What needs to be done
In the records that follow, find the line containing "Instruction: Select the" and the line containing "Given: Click the 1:1 zoom icon", then transcribe both and every line between them exactly, omitting pictures.

Stored data entries
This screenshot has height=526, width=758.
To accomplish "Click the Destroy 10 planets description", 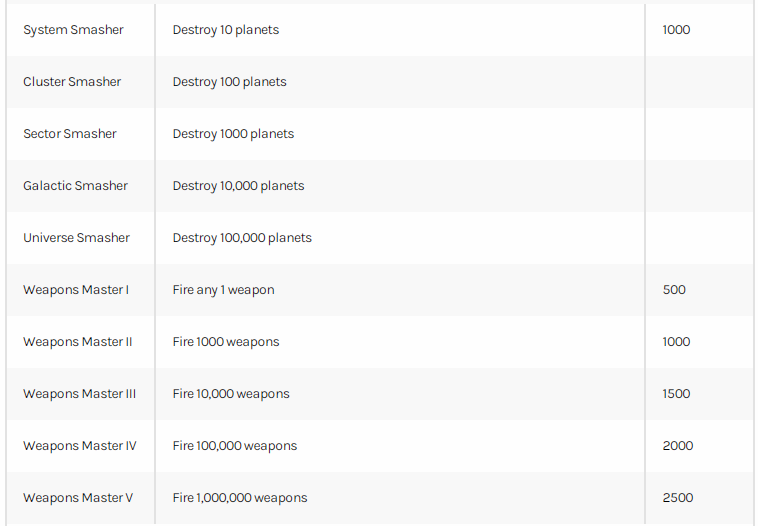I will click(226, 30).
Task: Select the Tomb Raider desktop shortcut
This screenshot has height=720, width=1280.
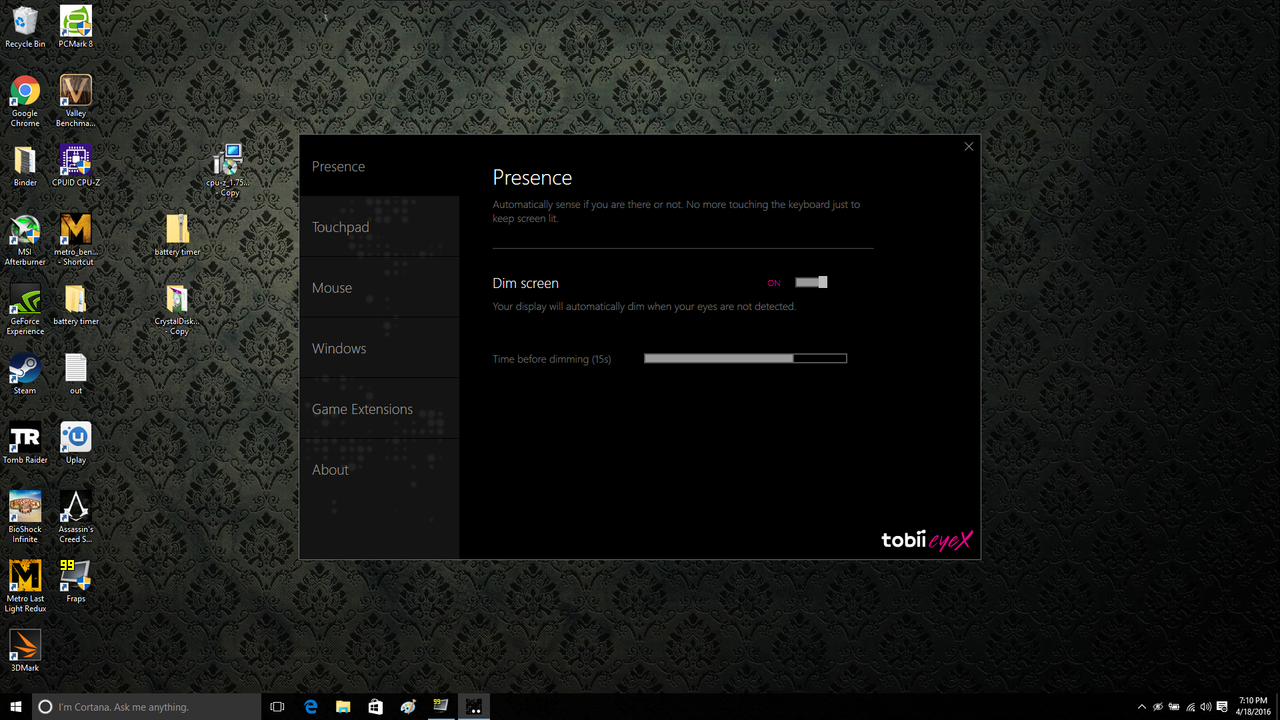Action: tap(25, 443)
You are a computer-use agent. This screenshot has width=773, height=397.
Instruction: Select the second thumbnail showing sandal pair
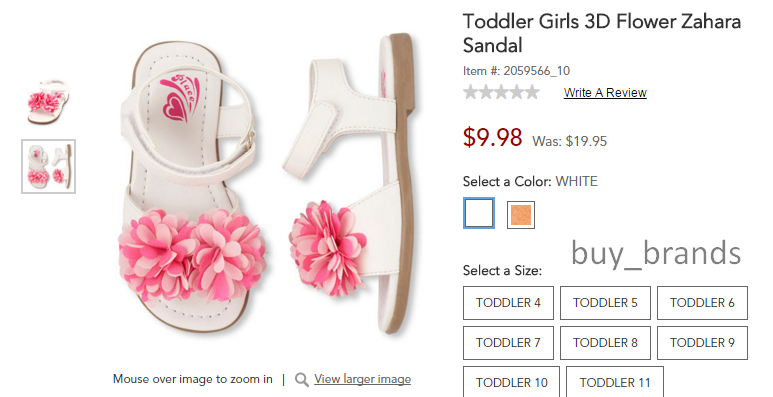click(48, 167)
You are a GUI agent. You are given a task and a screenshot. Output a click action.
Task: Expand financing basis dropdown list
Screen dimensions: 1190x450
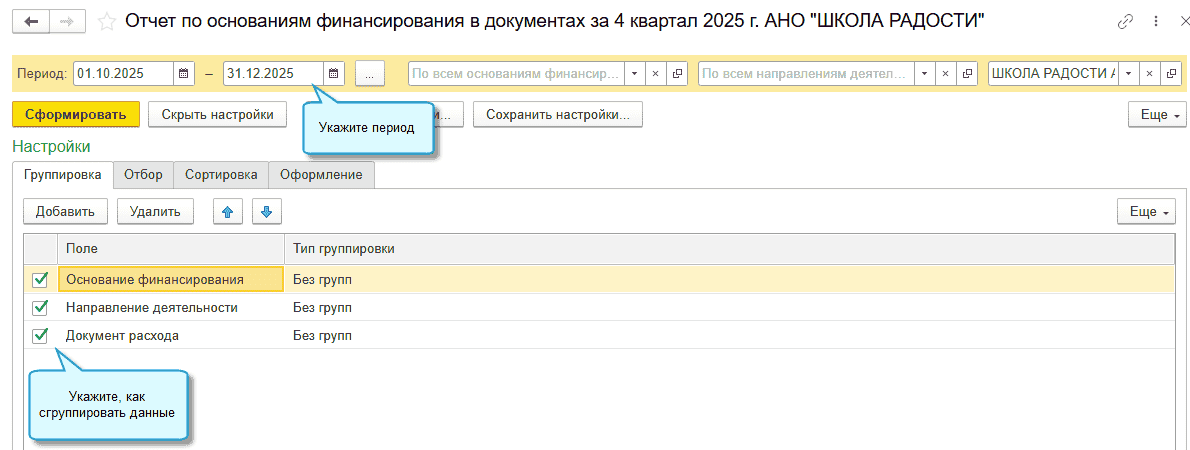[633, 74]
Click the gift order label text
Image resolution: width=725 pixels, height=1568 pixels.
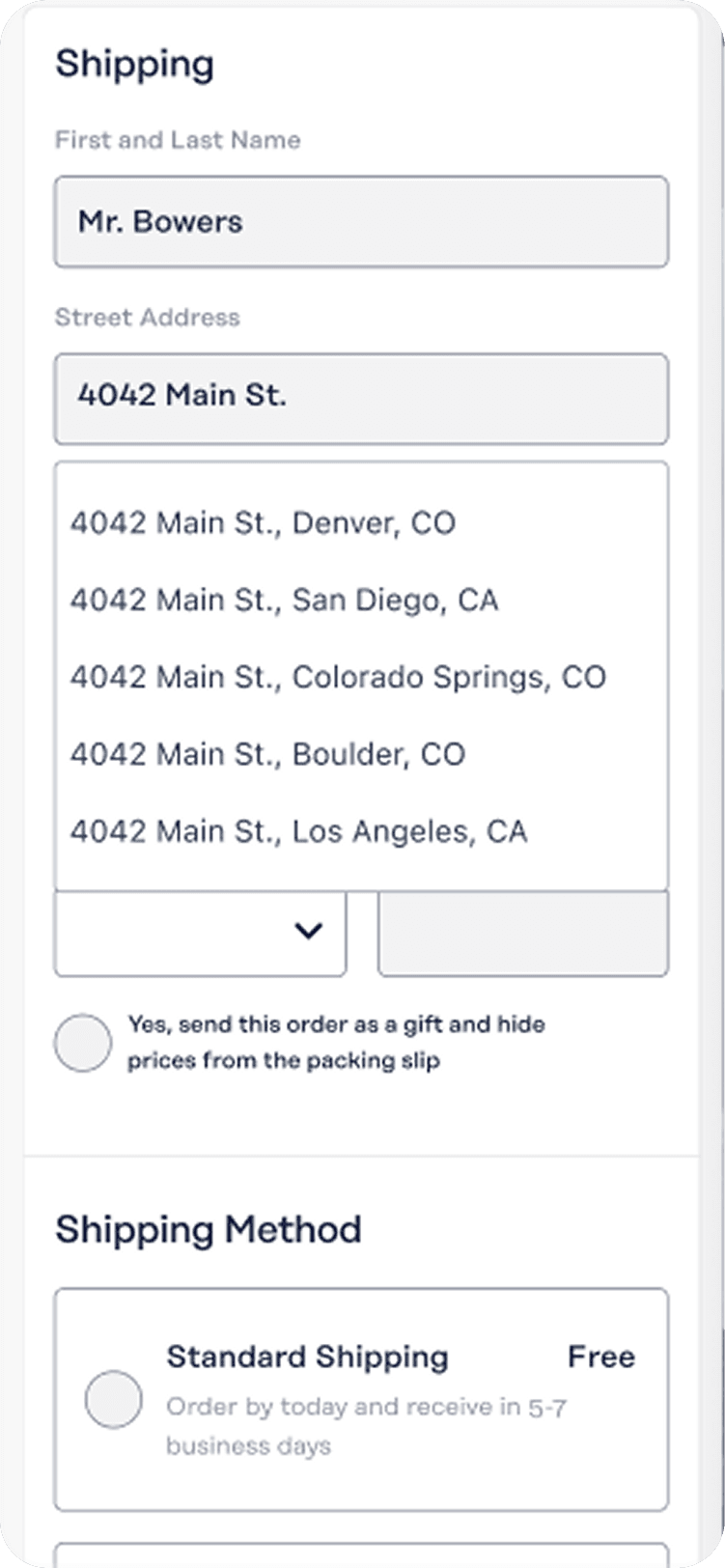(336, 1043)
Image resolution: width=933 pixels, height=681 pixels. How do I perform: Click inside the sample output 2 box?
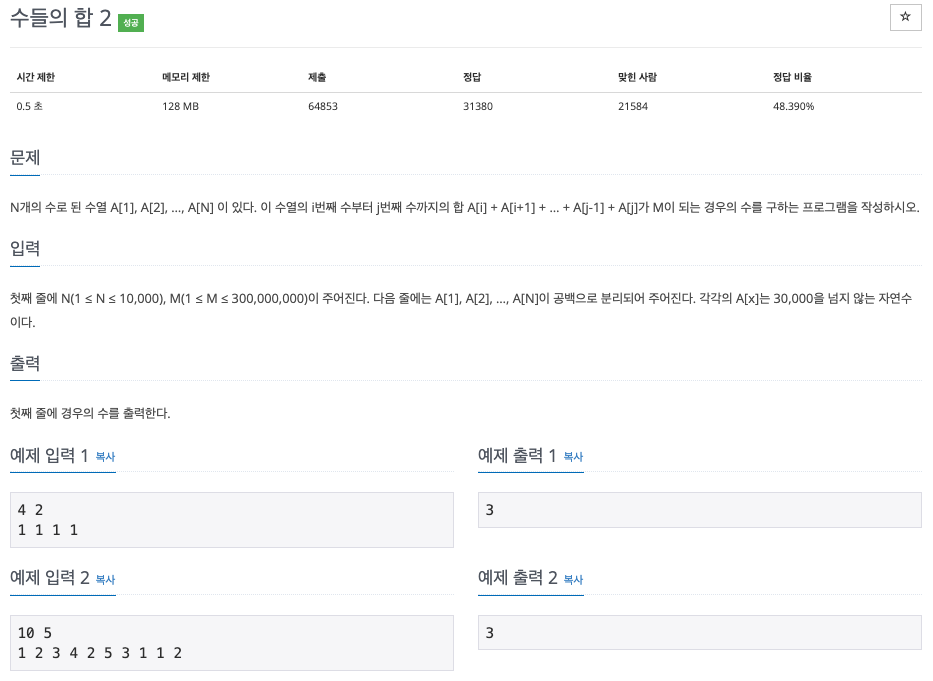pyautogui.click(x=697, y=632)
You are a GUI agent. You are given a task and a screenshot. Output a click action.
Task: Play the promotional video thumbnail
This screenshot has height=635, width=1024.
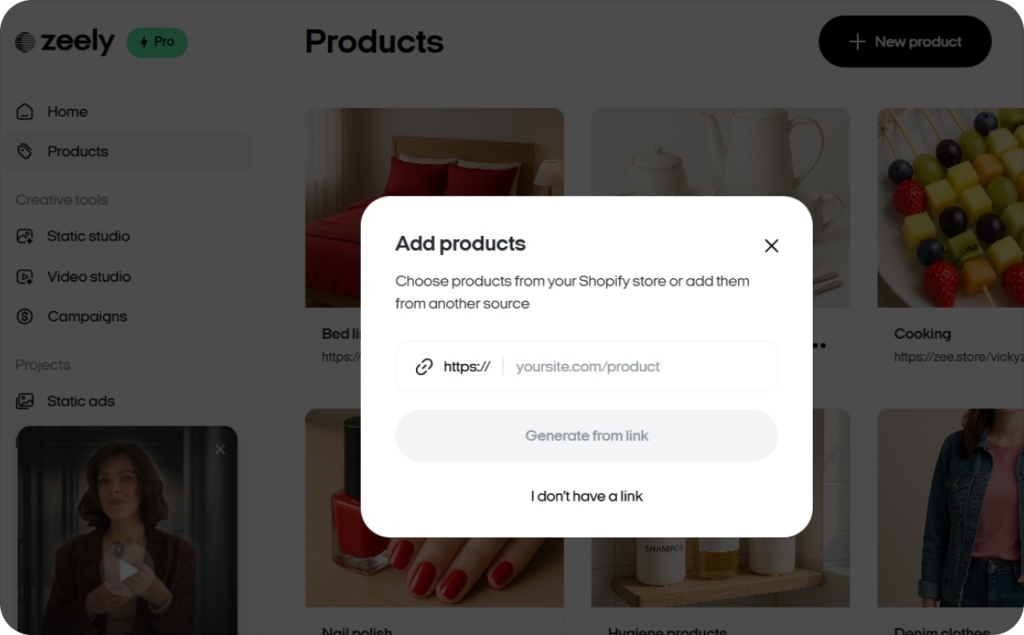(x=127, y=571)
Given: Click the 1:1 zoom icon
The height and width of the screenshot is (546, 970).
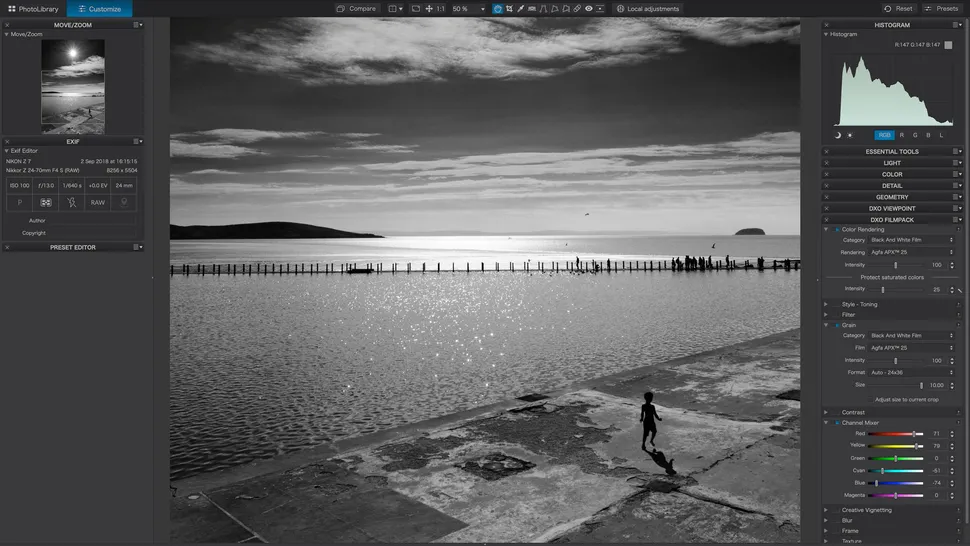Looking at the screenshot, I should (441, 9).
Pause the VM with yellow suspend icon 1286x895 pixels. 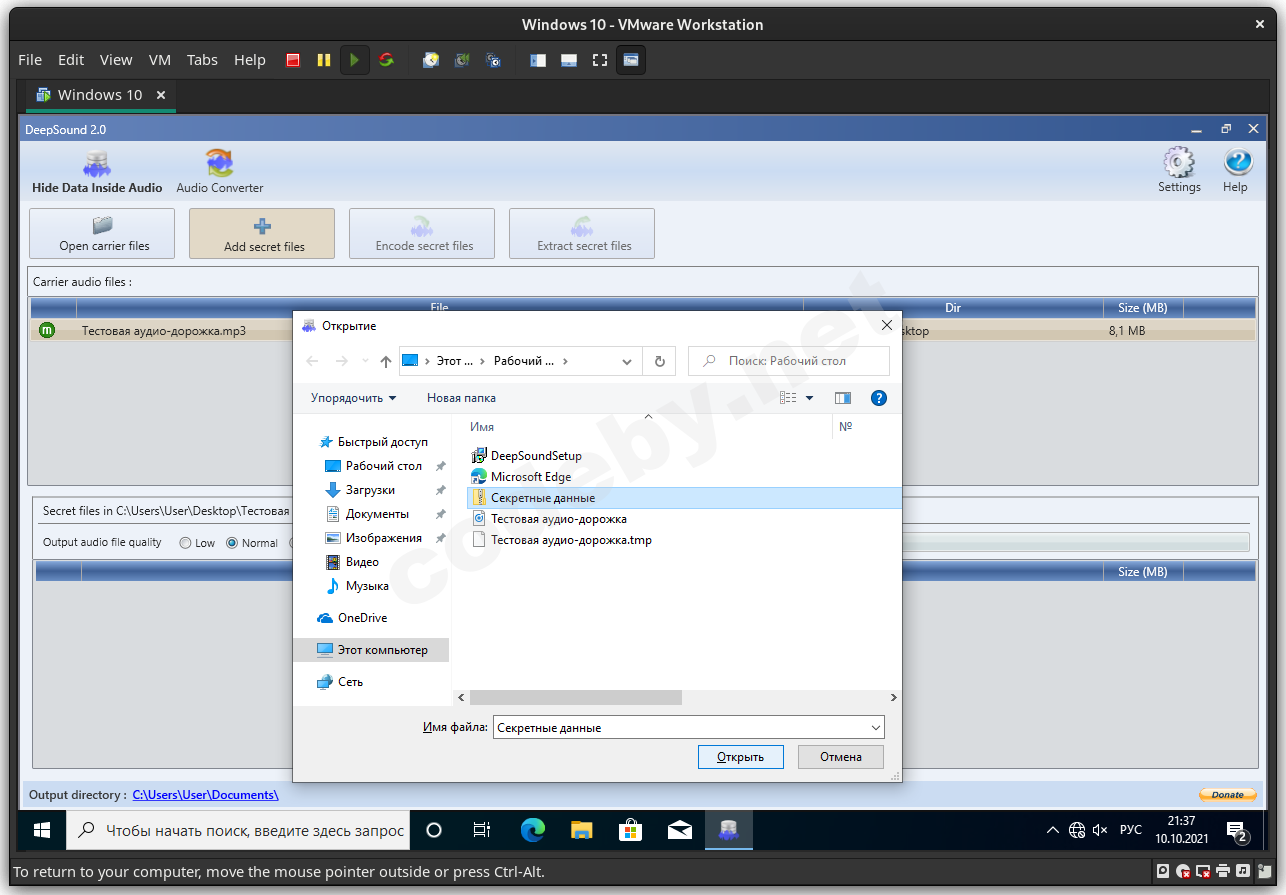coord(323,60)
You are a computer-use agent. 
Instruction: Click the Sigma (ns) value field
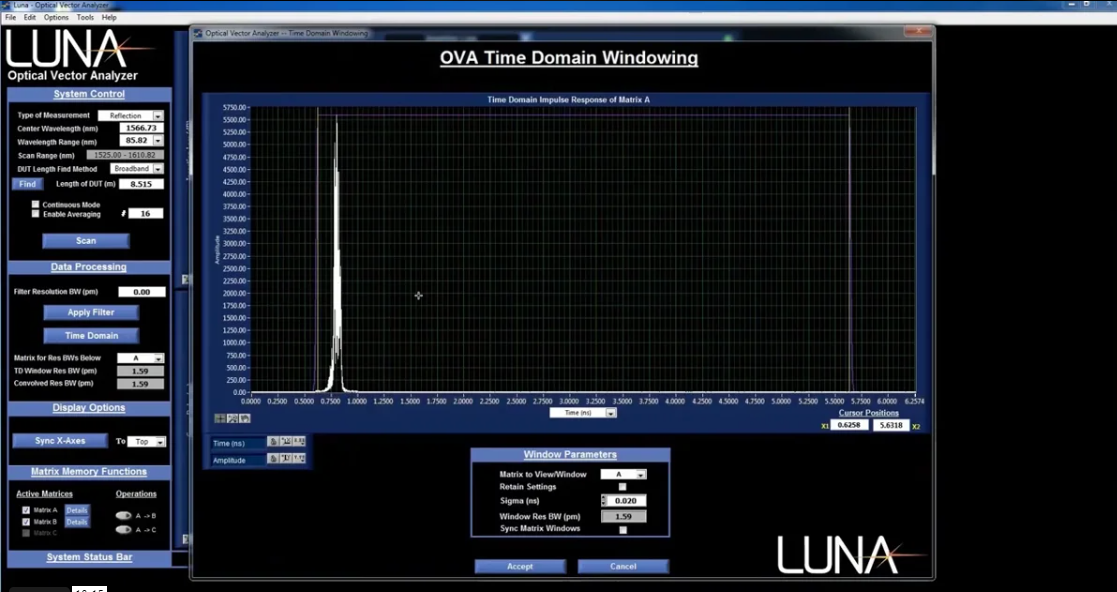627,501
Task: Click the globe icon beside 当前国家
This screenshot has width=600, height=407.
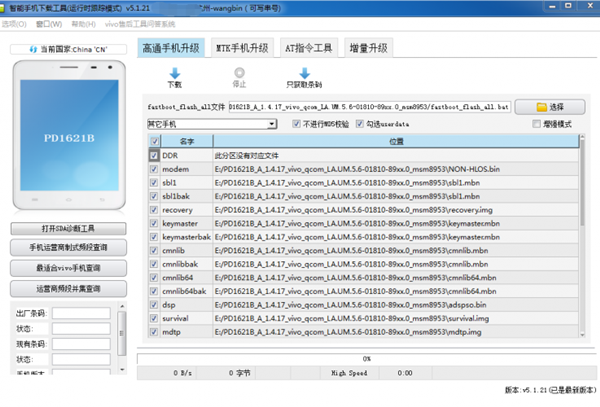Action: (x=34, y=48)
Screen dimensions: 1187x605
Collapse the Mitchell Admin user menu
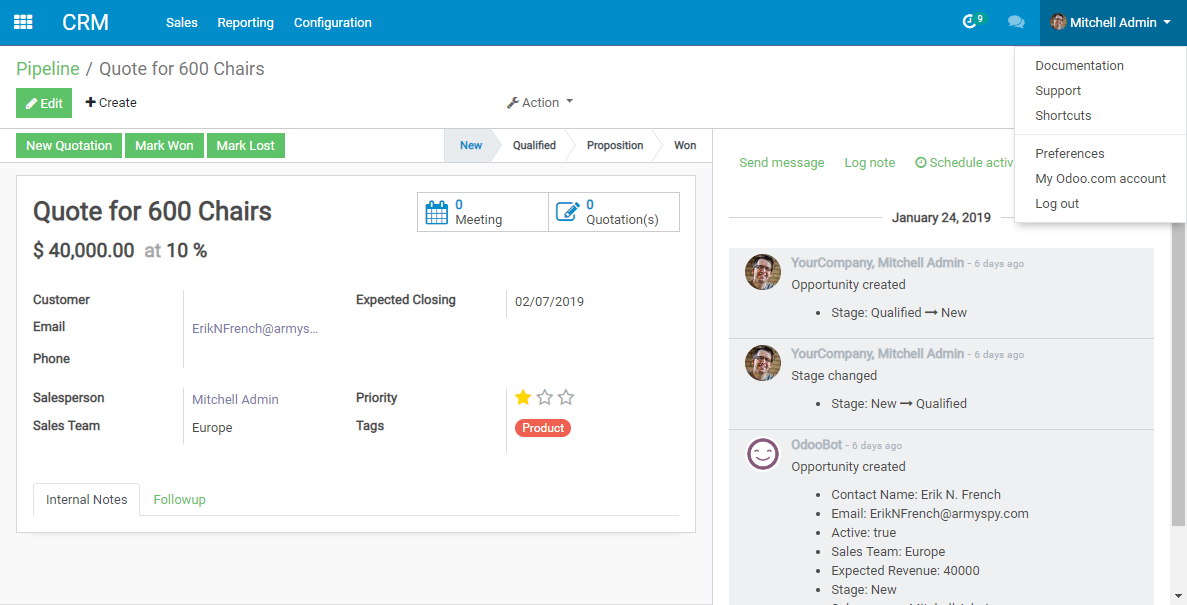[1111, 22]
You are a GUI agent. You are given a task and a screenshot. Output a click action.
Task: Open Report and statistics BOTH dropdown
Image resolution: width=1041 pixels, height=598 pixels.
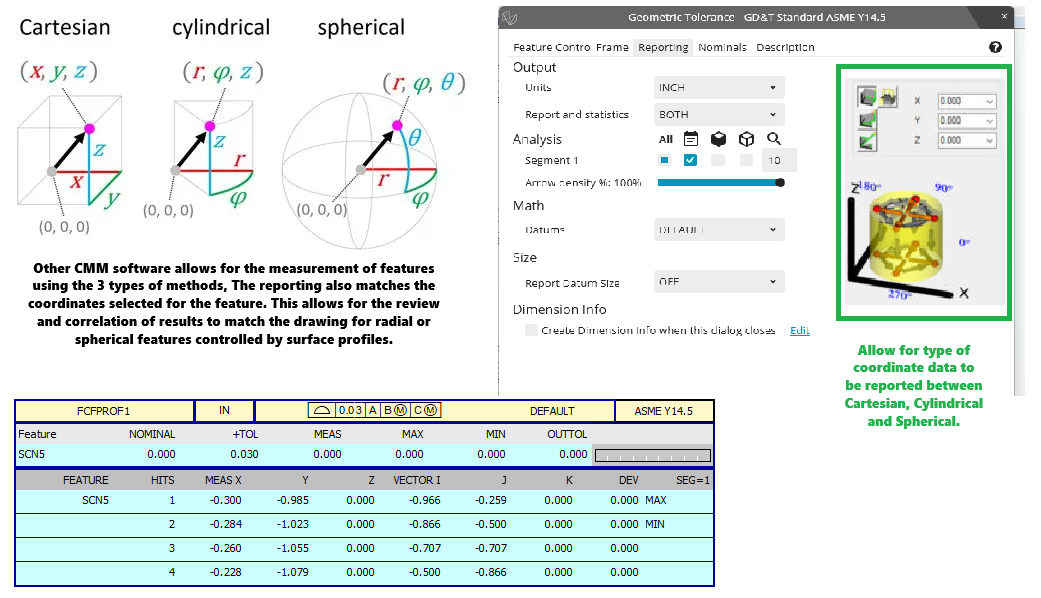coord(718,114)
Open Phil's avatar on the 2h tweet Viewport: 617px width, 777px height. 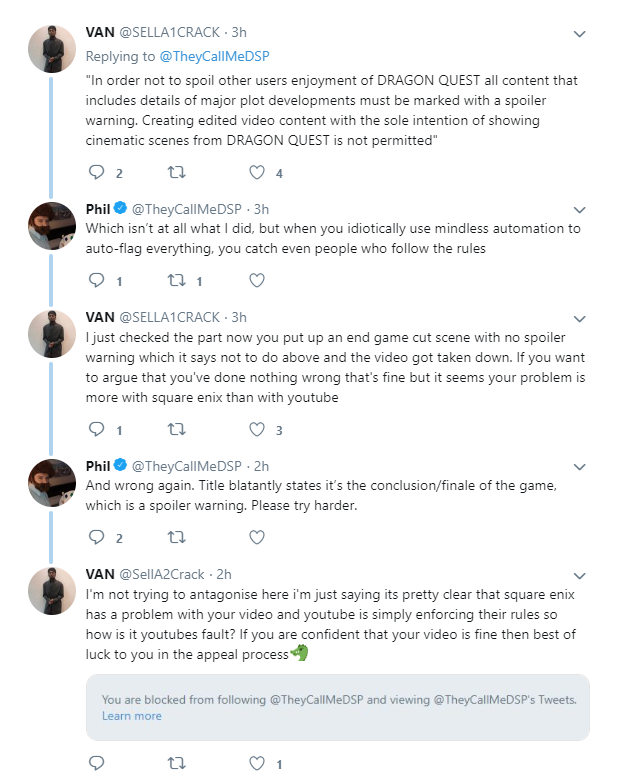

Written answer
Instruction: Select the second thumbnail showing sandal pair
click(48, 167)
You are a GUI agent. You are given a task and a screenshot. Output a click action.
Task: Expand financing basis dropdown list
Screen dimensions: 1190x450
[633, 74]
Click the gift order label text
Image resolution: width=725 pixels, height=1568 pixels.
(336, 1043)
Image resolution: width=933 pixels, height=681 pixels. How do I perform: Click inside the sample output 2 box?
pyautogui.click(x=697, y=632)
You are a GUI agent. You are given a task and a screenshot. Output a click action.
Task: Play the promotional video thumbnail
This screenshot has height=635, width=1024.
(x=127, y=571)
Given: Click the 1:1 zoom icon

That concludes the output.